How Can Fracking Earthquakes Be Reduced?
Jun 02 2020 Read 1752 Times
Earthquakes are one of the most common risks associated with fracking. Now, a team of researchers from Stanford University’s School of Earth, Energy & Environmental Sciences has developed a new approach that could warn regulators in advance and minimise the risk of damage from fracking tremors.
The concept is underpinned by the idea that local communities will feel small tremors and shakes well before earthquakes grow large enough to cause damage. These types of smaller tremors are known as nuisance-level shakes and are being used to predict what could be coming next. The paper was published in the Bulletin of the Seismological Society, with co-author and Stanford University geophysics professor William Ellsworth explaining that while the goal of fracking is to trigger small earthquakes that force open fractures to extract oil, “sometimes they are larger than planned.”
Rethinking traffic light protocol
Currently, a colour-based system known as ‘traffic light protocol’ is used to determine whether fracking can continue. If earthquakes remain small and relatively insignificant, operations can continue. While traffic light protocol is widely used in countries such as the United States and Canada, it can often fail to warn regulators of bigger, more dangerous earthquakes that could materialise.
Building on the existing traffic light protocol strategy, Ellsworth and his team developed mathematical formulas that predict the probability of an earthquake escalating to more than nuisance level. They factored in local variables such as geology, infrastructure and distance from local communities.
“If you tell me what exposure you have in a certain area—population density, site amplification, distance to towns or critical infrastructure —our analysis can spit out numbers for green-, yellow- and red-light thresholds that are fairly well informed by real-world risks,” says Ryan Schultz, lead author of the study and a PhD student in geophysics at Stanford University.

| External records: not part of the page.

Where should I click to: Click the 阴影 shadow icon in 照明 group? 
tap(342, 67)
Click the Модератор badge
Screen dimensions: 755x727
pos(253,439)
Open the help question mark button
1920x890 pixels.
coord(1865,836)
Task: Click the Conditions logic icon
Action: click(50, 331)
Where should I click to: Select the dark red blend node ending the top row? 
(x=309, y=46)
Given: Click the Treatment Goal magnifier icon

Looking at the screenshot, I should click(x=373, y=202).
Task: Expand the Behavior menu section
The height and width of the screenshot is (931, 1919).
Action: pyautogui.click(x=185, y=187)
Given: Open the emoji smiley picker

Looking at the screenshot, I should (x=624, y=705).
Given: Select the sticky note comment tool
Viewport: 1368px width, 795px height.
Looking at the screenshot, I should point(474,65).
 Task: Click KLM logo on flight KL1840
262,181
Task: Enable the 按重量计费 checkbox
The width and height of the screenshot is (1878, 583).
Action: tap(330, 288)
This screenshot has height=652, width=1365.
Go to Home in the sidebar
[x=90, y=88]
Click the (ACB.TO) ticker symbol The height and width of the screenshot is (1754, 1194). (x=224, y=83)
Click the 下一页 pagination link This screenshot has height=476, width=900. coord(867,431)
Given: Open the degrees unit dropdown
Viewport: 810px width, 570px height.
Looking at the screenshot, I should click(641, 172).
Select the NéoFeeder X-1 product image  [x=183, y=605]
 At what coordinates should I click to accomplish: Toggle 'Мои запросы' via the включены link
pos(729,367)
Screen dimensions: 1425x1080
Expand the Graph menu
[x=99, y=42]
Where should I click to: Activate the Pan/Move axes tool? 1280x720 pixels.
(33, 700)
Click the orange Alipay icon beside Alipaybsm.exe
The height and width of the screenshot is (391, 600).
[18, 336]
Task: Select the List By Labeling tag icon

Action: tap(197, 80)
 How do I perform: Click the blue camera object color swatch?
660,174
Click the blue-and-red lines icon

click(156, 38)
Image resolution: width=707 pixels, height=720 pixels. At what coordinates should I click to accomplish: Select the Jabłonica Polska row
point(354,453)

Empowering local communities
Schultz adds the new protocols can be used to predict the maximum magnitude and earthquakes can reach before exceeding nuisance level. “This is about making it clearer what choices are being made and facilitating a conversation between operators, regulators and the public,” says Schultz. “If you stop the operation right at or before the threshold for damage, you’re assuming you have perfect control, and often that’s not the reality,” he adds. “Often, the biggest earthquakes happen after you’ve turned off the pumps.”
Jack Baker, co-author of the study says the new protocols allow frackers to tailor their risk factors depending on unique variables. “Areas such as Oklahoma, with buildings that were not designed to resist strong shaking, or areas that anticipate amplified shaking due to soft soils, can account for their community needs with this approach,” says Baker, a professor of civil and environmental engineering at Stanford University.